• **Problem statement**
Can you convert the data lines starting at the line containing "Viewport: 1248px width, 952px height." and ending at the line containing "Action: click(x=35, y=210)" into a JSON list of strings, one string per line, with blank lines left out?

• **Excerpted records**
***
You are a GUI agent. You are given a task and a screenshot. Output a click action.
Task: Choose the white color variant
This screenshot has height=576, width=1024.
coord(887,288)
***
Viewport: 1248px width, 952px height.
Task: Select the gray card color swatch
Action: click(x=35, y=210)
***
• **Result**
[
  "Viewport: 1248px width, 952px height.",
  "Task: Select the gray card color swatch",
  "Action: click(x=35, y=210)"
]